_Problem to work on:_ Please find every line of the listing below where "agent" occurs and copy it.

_Exercise materials:_
■ ■ ■ ■
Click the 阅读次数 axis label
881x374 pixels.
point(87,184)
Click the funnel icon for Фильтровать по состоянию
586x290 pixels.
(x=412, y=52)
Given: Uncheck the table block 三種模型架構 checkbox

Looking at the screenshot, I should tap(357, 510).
■ ■ ■ ■
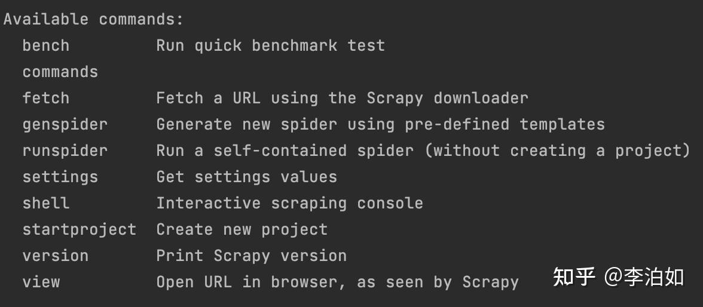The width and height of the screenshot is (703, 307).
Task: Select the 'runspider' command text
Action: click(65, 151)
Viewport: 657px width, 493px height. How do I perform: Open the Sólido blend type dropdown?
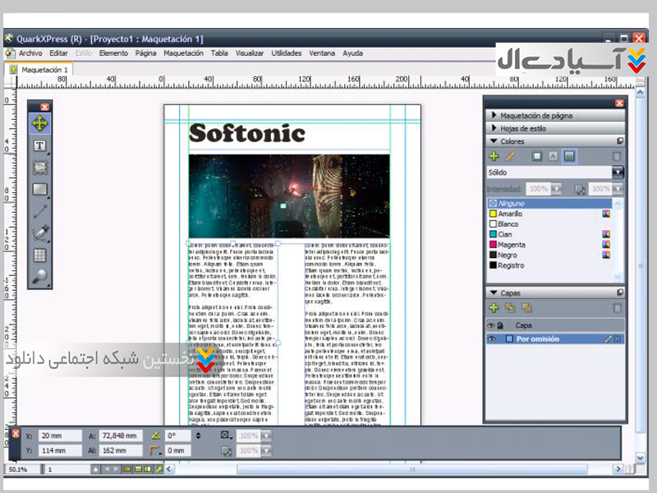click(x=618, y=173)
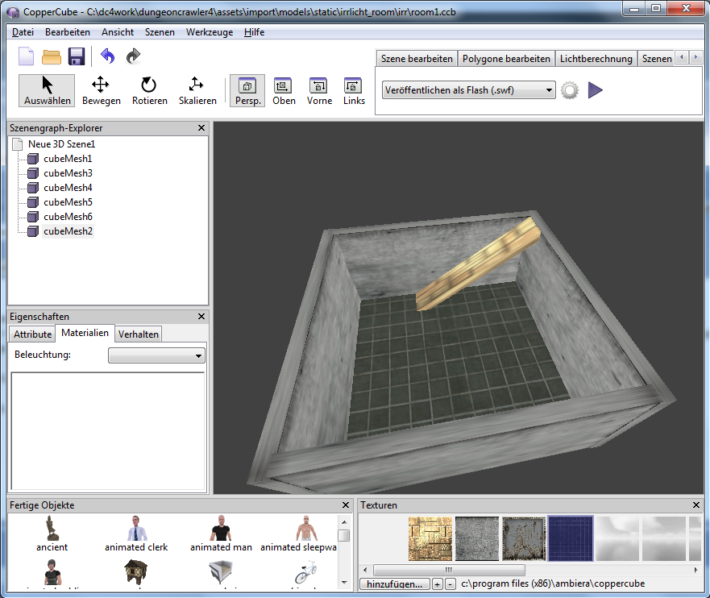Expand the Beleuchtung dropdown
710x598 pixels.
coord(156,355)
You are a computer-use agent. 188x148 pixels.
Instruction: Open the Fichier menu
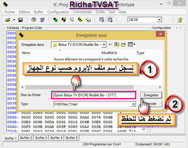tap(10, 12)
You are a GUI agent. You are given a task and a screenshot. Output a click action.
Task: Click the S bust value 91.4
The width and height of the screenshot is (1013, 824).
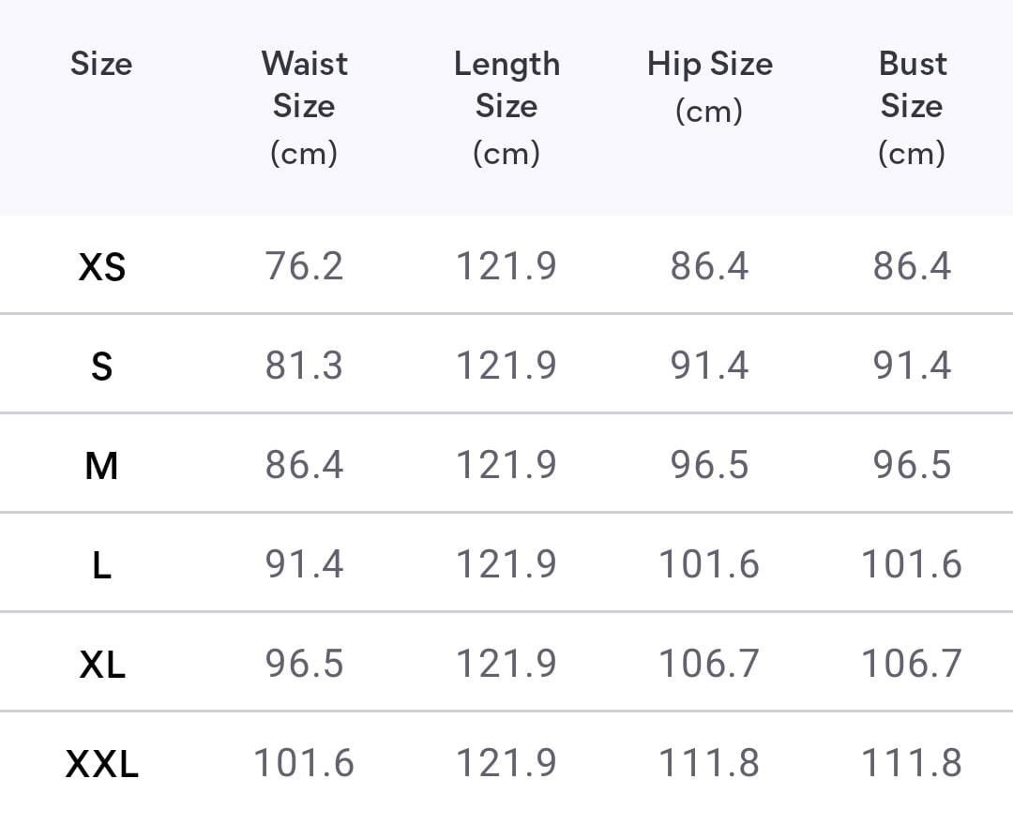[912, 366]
■ ■ ■ ■
_Answer below:_
You are a computer-use agent. 188x148 pixels.
You are a GUI agent. You are given a task and a screenshot. Output a click action.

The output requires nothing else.